PROBLEM DESCRIPTION:
The answer should consist of every line in the material below that has the word "field".

EXERCISE DATA:
-- Opening Marker --
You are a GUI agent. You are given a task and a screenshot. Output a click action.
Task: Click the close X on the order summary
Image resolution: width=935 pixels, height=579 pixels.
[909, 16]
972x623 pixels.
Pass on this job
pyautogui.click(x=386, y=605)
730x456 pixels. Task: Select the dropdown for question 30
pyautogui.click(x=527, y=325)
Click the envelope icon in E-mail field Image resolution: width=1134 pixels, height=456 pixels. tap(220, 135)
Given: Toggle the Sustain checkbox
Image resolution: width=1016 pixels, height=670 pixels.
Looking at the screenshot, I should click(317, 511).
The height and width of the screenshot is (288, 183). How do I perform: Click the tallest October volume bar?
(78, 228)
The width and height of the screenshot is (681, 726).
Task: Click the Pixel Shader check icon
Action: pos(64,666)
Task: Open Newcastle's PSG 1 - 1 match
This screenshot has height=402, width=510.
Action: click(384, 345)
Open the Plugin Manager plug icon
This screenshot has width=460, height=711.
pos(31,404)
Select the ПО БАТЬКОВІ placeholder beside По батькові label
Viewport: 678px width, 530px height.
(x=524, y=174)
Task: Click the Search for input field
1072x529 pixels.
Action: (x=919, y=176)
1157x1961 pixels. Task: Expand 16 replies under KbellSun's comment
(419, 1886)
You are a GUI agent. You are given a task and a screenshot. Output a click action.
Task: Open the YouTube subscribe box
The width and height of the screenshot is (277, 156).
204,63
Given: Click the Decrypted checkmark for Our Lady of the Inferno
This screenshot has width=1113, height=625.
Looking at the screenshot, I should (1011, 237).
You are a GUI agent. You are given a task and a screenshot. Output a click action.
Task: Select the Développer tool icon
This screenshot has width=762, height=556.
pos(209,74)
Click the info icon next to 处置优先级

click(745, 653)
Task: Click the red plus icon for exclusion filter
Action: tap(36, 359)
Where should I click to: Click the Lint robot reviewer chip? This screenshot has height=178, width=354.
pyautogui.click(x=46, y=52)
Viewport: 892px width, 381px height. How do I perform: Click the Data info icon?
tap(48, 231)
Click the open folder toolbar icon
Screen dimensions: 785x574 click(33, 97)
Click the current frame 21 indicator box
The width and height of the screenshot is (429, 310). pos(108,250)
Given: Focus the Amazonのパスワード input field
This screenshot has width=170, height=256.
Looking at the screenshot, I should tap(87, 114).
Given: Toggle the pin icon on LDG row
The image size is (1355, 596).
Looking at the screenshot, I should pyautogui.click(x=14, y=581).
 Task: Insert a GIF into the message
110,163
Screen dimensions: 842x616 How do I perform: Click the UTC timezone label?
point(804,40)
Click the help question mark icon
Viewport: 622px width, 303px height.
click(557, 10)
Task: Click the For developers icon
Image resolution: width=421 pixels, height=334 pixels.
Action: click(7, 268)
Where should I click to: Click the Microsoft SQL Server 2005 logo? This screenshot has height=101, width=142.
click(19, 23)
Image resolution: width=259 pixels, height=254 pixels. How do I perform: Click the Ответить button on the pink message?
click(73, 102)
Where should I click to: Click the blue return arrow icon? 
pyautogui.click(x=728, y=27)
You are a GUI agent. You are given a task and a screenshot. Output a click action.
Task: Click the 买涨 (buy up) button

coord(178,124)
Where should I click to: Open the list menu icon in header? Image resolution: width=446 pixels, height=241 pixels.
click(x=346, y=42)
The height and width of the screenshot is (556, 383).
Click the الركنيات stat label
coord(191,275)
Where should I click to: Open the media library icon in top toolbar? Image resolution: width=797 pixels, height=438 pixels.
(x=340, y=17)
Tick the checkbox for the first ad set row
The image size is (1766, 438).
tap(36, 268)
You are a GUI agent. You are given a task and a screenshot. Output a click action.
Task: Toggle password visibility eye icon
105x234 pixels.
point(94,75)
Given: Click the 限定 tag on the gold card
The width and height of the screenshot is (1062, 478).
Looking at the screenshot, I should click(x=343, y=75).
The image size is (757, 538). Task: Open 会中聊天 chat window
-- Closing Marker --
EXERCISE SOLUTION:
Click the envelope icon in E-mail field Image resolution: width=1134 pixels, height=456 pixels. tap(220, 135)
Task: Click the Search for input field
Given: Focus the Amazonのパスワード input field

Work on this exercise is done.